No segundo caso, a análise
privilegia a campanha como performance midiática e campal que objetiva
denunciar a má gestão de políticas públicas, o mau uso do dinheiro público e a
mercantilização galopante de tudo, a começar, claro, do esporte. É a visão de
muita gente que ama o futebol e gostaria de vê-lo sendo jogado de forma limpa e
tecnicamente qualificada, como espetáculo agonístico de multidões. São pessoas
que não gostam do modo como o futebol é gerenciado e tratado no Brasil, que
desconfiam que o lugar comum da “pátria de chuteiras” é uma bobagem
nacionalista e que não aceitam a manipulação grosseira que os governos fazem da
competição mundial, ao estilo da “Copa das Copas” ou das campanhas
publicitárias destinadas a injetar ânimo patriótico no povo, a vender
mercadorias e a cacifar produtos políticos.
O problema da primeira versão é
que seus defensores julgam ser uma “ingratidão” que haja manifestações que por
algum segundo afetem a imagem popular dos governos petistas ou ponham em dúvida
os avanços conquistados por eles. Especialmente nos últimos anos, com uma presidente
que buscou se legitimar pelos dotes de gestora, não se admite que erros
gerenciais ou cálculos mal feitos possam ter sido cometidos. Há, por baixo da
veemência com que criticam a campanha, debocham dela e buscam desqualificá-la
por inteiro, um medo quase pânico de que ela ajude a desandar o molho da festa.
Não é por outro motivo que os que tentam ridicularizar a campanha vejam nela sempre
a mão das oposições. Não faltam, também, os que percebem a satisfação insidiosa
da “direita raivosa” com os efeitos da campanha.
O problema da segunda versão é sua
despolitização e sua ingenuidade. Muitos que se jogaram na campanha pelo prisma
metafórico parecem acreditar que será possível contestar os bastidores de um
empreendimento como a Copa – patrocinada por grandes multinacionais, apoiada
pela grande mídia e pelo empresariado nacional e tratada como cereja do bolo
pelo governo federal, seu maior fiador – somente com manifestações de ruas e
agitações em redes sociais. Não consideram que é preciso ir bem além da
contestação da Copa para se poder de fato fazer a crítica da Copa.
Entre uma versão e outra
flutuam as opiniões e as expectativas dos que acham que a Copa pode vir a se
converter em um tiro n’água no médio e no longo prazo. Ou seja, a não produzir
nada de bom para o país, a não ser o hexacampeonato, que como disse Felipão, “nem
é algo tão difícil assim”. Teremos de conferir a empáfia do treinador.

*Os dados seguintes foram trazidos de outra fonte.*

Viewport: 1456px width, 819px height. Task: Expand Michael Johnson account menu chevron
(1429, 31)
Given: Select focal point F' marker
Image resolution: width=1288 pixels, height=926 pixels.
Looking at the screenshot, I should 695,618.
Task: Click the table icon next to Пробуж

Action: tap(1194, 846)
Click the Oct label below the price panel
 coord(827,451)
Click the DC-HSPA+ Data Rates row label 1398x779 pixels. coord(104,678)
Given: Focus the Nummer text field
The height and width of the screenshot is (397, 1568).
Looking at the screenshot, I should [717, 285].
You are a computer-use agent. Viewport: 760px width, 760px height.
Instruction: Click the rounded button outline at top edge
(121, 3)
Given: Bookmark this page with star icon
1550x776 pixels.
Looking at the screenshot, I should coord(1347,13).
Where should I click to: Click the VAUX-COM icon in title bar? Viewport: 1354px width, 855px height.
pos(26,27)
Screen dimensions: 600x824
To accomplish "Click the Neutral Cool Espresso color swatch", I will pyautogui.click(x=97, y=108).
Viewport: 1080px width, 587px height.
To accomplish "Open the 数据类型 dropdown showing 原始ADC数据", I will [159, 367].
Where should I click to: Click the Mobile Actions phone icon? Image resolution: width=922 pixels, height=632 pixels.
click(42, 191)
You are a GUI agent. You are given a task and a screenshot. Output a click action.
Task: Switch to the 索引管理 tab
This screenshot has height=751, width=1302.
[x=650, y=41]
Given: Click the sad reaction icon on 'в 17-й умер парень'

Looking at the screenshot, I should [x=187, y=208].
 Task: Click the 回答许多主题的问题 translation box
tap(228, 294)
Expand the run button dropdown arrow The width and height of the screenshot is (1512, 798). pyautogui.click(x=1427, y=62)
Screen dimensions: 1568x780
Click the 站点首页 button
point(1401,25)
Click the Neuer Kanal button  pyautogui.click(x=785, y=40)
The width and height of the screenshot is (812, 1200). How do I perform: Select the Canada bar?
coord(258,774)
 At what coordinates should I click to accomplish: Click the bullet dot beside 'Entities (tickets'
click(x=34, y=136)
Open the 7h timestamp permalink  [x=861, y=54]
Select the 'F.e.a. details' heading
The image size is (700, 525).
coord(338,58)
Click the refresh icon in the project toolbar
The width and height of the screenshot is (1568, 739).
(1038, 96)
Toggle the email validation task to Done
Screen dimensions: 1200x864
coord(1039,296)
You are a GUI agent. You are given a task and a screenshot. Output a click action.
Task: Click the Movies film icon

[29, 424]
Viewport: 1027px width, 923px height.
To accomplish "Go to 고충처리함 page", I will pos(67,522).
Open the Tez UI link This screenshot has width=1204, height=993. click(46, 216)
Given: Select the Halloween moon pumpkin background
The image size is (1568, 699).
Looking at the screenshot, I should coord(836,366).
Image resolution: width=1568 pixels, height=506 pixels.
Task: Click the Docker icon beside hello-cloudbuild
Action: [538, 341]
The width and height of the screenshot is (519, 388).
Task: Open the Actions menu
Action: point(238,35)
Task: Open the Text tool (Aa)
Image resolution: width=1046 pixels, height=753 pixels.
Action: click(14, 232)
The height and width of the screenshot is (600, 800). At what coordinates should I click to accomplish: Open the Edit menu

Aspecto interessante da questão
é que o conflito entre #nãovaiterCopa
e os que defendem a realização da Copa tal como prevista e sem contestação não
é um conflito entre esquerda e direita, mas um conflito basicamente entre
diferentes posições de esquerda, as petistas e as não petistas. O lado trágico da
questão, por sua vez, é que o conflito tem se aproximado rapidamente da
baixaria plebiscitária do contra e a favor que tem sido a marca registrada do
debate público mais recente. Políticos e partidos não falam nada. O besteirol predomina nas redes, agressões verbais se multiplicam, a desqualificação dos
argumentos adversários torna-se regra. E todos assistem ao bate-boca num mix de
indiferença e estupefação.
Com isso, a crítica da Copa não
progride, a agenda democrática fica estagnada e as esquerdas perdem mais uma
excelente oportunidade para se mostrarem acima do ramerrame da política nacional.